Lilly first announced the top-line results in January, sending its stock soaring, but the virtual presentation Saturday at the International Conference on Alzheimer’s & Parkinson’s Diseases meeting is their first detailed unveiling. The trial data is also being published contemporaneously in the New England Journal of Medicine.
On secondary goals of the study, including certain other dementia rating scales that have been commonly used in other Alzheimer’s trials, the findings weren’t as clear-cut. While patients on the drug did numerically better on these various other scales compared to placebo, the differences weren’t statistically significant in some cases.
“Results for secondary outcomes were mixed,” researchers from Lilly, Brown University, and the Indiana University School of Medicine concluded in the journal article. Longer, larger trials are required to further understand the drug’s effects and side-effect profile, they said.
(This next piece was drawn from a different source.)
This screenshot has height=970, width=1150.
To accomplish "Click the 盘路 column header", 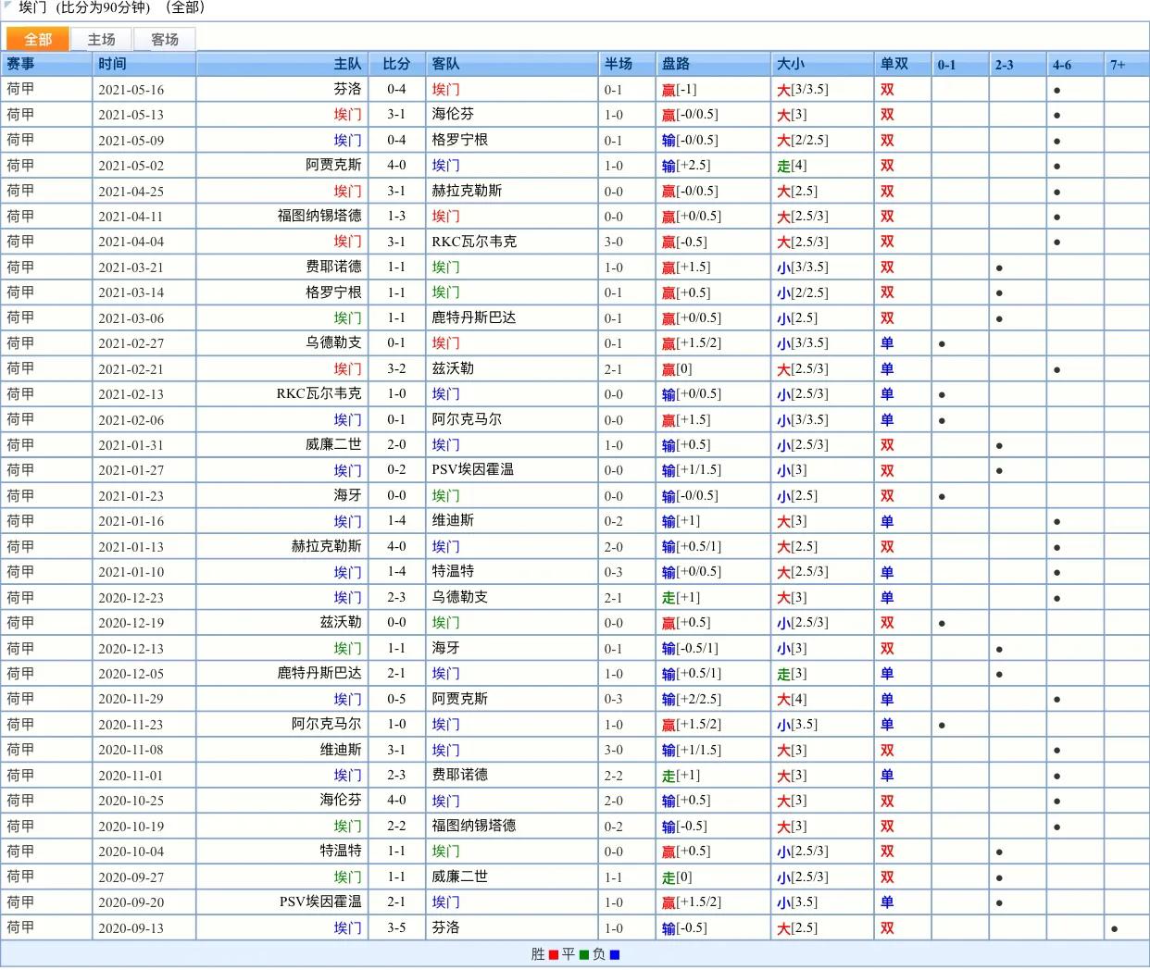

Given the number of previous Alzheimer’s trial failures, “I was surprised and impressed by these results,” said David Knopman, a neurologist and dementia researcher at the Mayo Clinic in Rochester, Minnesota. He called it “a small but significant clinical benefit” and said the finding needs to be confirmed in another trial.
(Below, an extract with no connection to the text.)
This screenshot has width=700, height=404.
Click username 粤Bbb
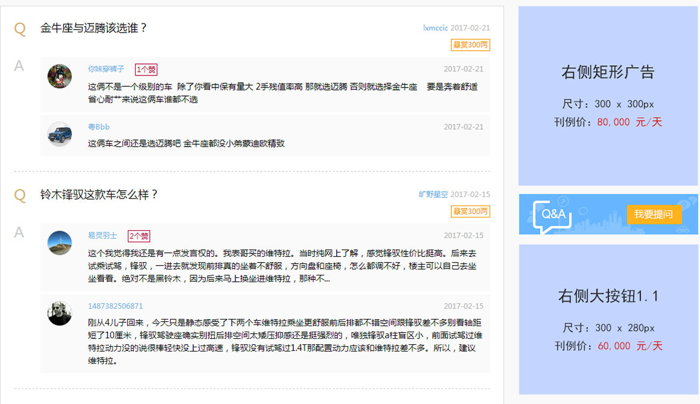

Key unknowns include whether the benefit lasts over the long term, and whether patients and caregivers would consider that modest benefit to be meaningful, Knopman said. He wasn’t involved in the trial, but has been involved in studies of other Lilly Alzheimer’s drugs.
Side effects of the Lilly drug in the trial included brain swelling spotted on imaging scans, drug-infusion reactions and nausea.
For more than a year, the Alzheimer’s disease field has been consumed by another drug that targets amyloid, Biogen Inc.’s aducanumab. Until the Lilly results came along, the Biogen drug was viewed as one of the last hopes for anti-amyloid therapies.
Trials of that drug have produced confusing results that have sharply divided Alzheimer’s disease researchers. It’s under review by the U.S. Food and Drug Administration, which is scheduled to make a decision by June.
In the donanemab study, Lilly treated Alzheimer’s patients like an oncologist might stage and treat cancer, Lilly Chief Scientific Officer Daniel Skovronksy said in an interview before the presentation. They selected a subset of patients with high amyloid levels and middling levels of tau, a second abnormal protein linked to brain-cell death. The goal was to study patients who weren’t too late in the disease to treat, yet were affected enough to show a benefit if the drug worked, he said.
“This is a really profound effect that appeared early,” he said. “We are in discussions with regulators around the world about this data.”